Não se questiona a responsabilidade do empregador de arcar com o ônus remuneratório, caso seja possível afastar a empregada das atividades presenciais, sem o prejuízo do trabalho efetivo. No entanto, nas atividades que precisam ser exercidas presencialmente, os empregadores têm ônus duplo, quando não podem ficar sem o trabalho efetivo: o pagamento dos salários da empregada gestante afastada e a contratação, como temporário, de outro empregado para a função.

Diversos empregadores questionaram diretamente a União sobre esse ônus excessivo e alguns pleitos já foram deferidos quando judicializados.

Recentemente, a Justiça Federal (Tribunal Regional Federal da 3ª Região – São Paulo/SP) proferiu duas decisões sobre o tema, nos autos dos processos nº 5003320-62.2021.4.03.6128 (1ª Vara Federal de Jundiaí/SP) e nº 5006449-07.2021.4.03.6183 (14ª Vara Cível Federal de São Paulo/SP).

Na primeira ação, por meio de mandado de segurança, uma empregadora pleiteou a antecipação do salário-maternidade de sua empregada doméstica.

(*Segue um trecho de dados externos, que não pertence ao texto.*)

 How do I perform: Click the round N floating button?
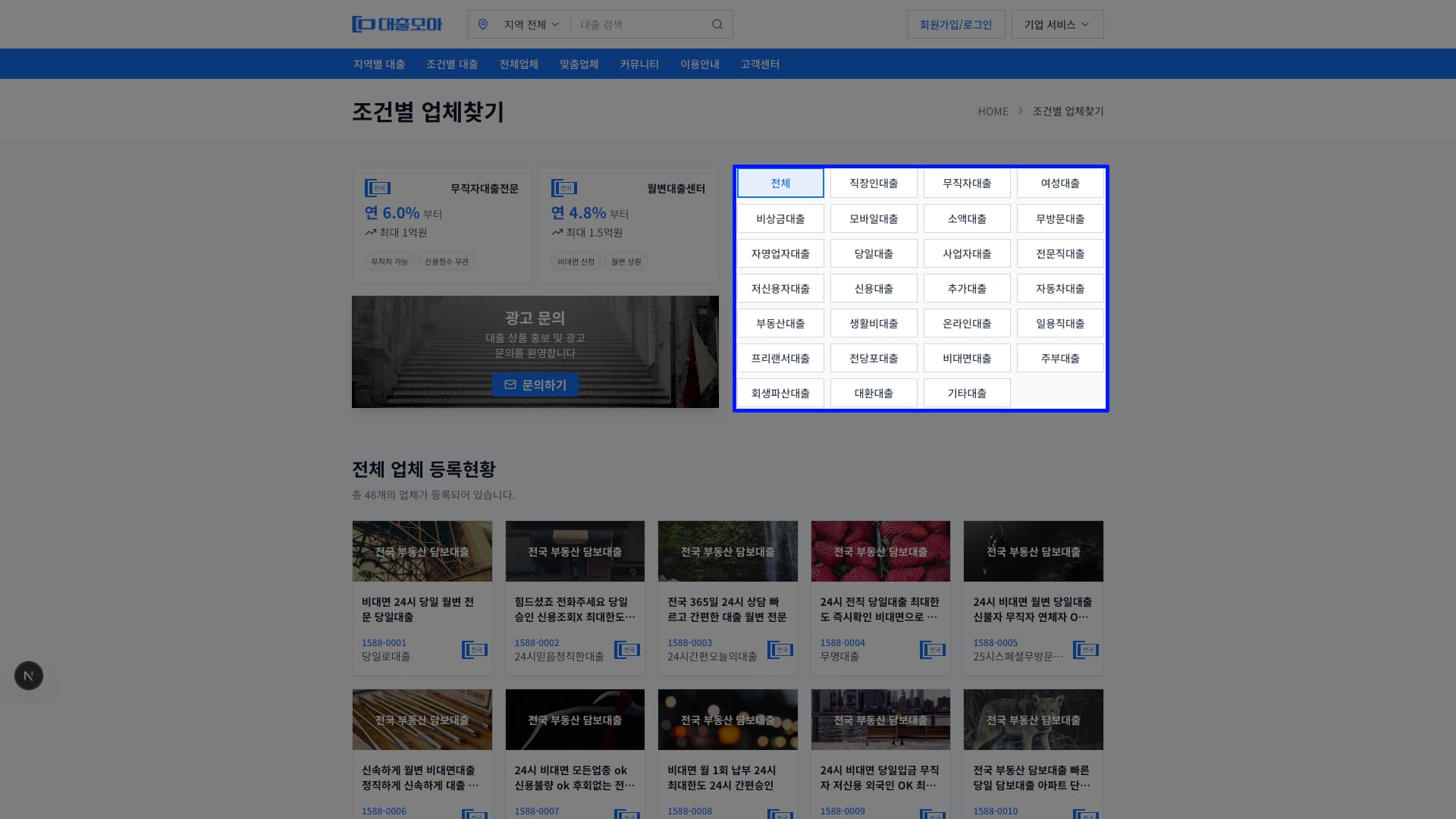tap(28, 675)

O pedido foi deferido pela Justiça Federal, que determinou ao INSS a antecipação do salário-maternidade pelo período de afastamento decorrente da impossibilidade de realização das atividades à distância pela trabalhadora gestante, nos termos art. 1° da Lei nº 14.151/21.

O magistrado se baseou na regra disposta no art. 394-A da Consolidação das Leis do Trabalho (CLT),[1] que prevê a impossibilidade de realização de atividades insalubres por gestantes.

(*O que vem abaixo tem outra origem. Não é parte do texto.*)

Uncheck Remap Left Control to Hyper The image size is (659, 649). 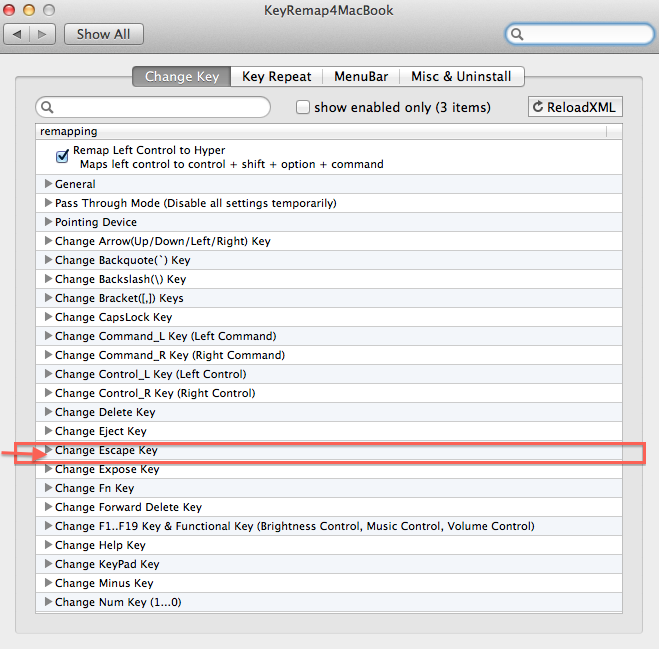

Na decisão, o juiz destacou que o caso envolvia uma segurada que exercia a atividade de empregada doméstica, o que impossibilitaria a realização de trabalho remoto ou qualquer outra forma de trabalho à distância. Ressaltou ainda que o benefício disposto no art. 1° da Lei nº 14.151/21 de afastar a gestante do trabalho presencial, sem prejuízo da remuneração, com objetivo de prevenir o risco de contágio por covid-19, foi criado pelo Estado. Portanto, não caberia ao empregador arcar com o encargo financeiro.

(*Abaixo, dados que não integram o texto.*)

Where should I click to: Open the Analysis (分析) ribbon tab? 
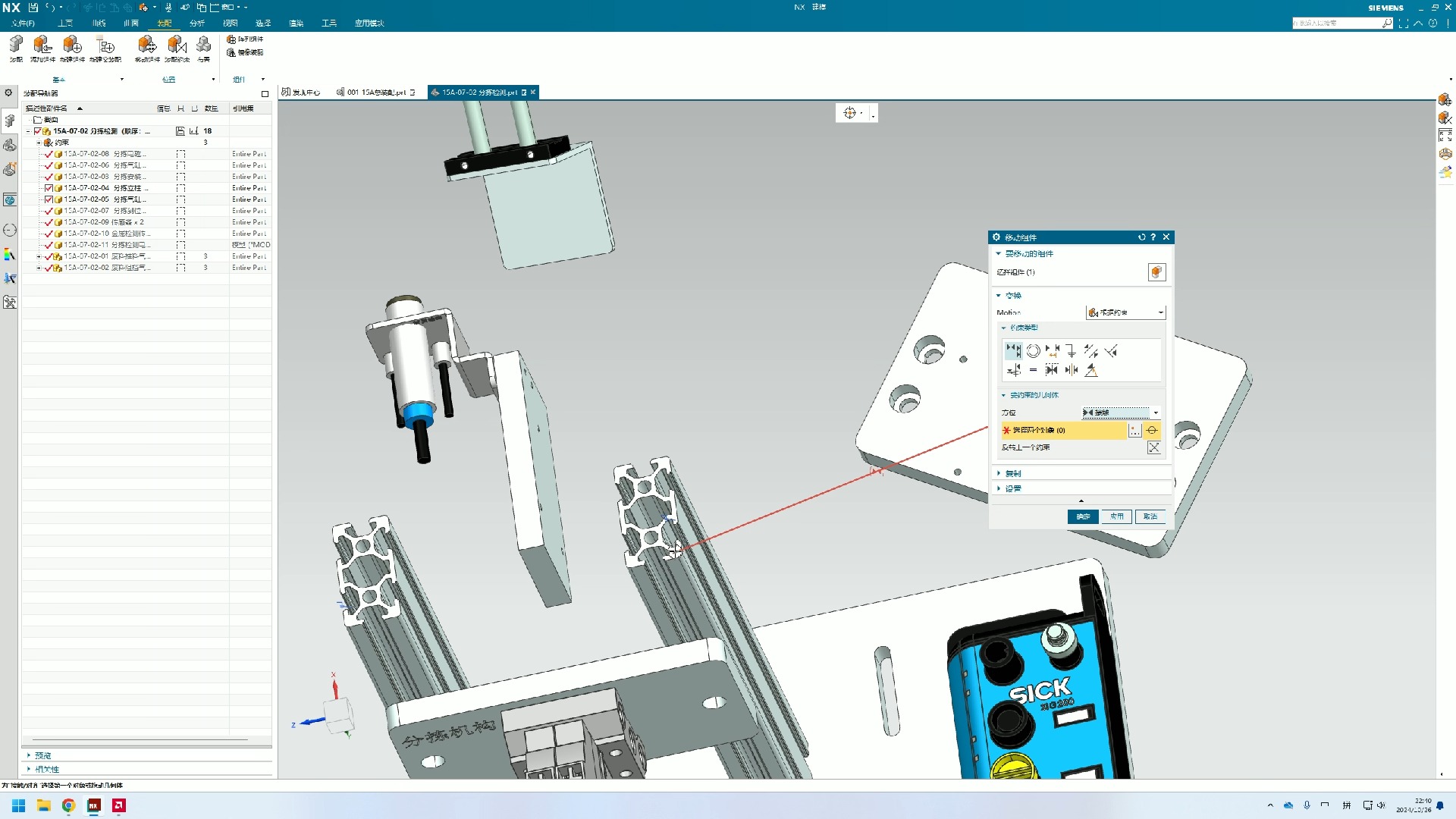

Além disso, para o magistrado, a situação se enquadraria na regra prevista no §3° do art. 394-A da CLT, que dispõe sobre restrições ao trabalho da gestante em ambiente insalubre, da mesma forma que o art. 1° da Lei nº 14.151/21.

A concessão de salário-maternidade antecipado seria atribuição do Estado, não podendo ser atribuída aos empregadores, por afrontar a proteção à maternidade e à gestante, asseguradas tanto pelo dispositivo previsto na CLT como pelo art. 1° da Lei nº 14.151/21.

A segunda decisão decorreu de uma ação ordinária na Justiça Federal contra o INSS e a União. A ação buscava a compensação direta do salário-maternidade pago pelo empregador durante o período de afastamento da empregada gestante por impossibilidade de realização do trabalho à distância, nos termos do art. 1° da Lei nº 14.151/21 (Processo nº 5006449-07.2021.4.03.6183).

No processo, foi informado que as empregadas gestantes prestavam serviços de atendimento médico de urgência e emergência em prontos-socorros e unidades hospitalares e, portanto, não poderiam prestar atendimento à distância.

A diferença nessa ação foi o rito, pois, apesar de pedido cautelar na ação de procedimento comum, os salários continuaram a ser pagos normalmente, e o empregador solicitou a compensação da remuneração efetuada.

Na decisão, ressaltou-se que, tratando-se de trabalho de enfermagem, seria impossível exercer as atividades à distância. Além disso, a Lei nº 14.151/21 não definiu a quem compete o pagamento da remuneração da trabalhadora gestante cuja atividade profissional seja incompatível com o trabalho à distância.

Considerando que a Constituição Federal assegura a todos o direito à saúde, à maternidade, à família e à sociedade (arts. 196, 201, II, 226 e 227), estabelece o dever do Estado de promover ações e políticas sociais e econômicas para alcançar tais finalidades, inclusive por meio do Sistema de Seguridade Social, e que é obrigação da Seguridade Social custear a cobertura de sinistros, como no caso de eventos não previstos decorrentes da crise emergencial causada pela pandemia de covid-19, foi deferido o pedido do empregador, inclusive com a tutela de urgência requerida.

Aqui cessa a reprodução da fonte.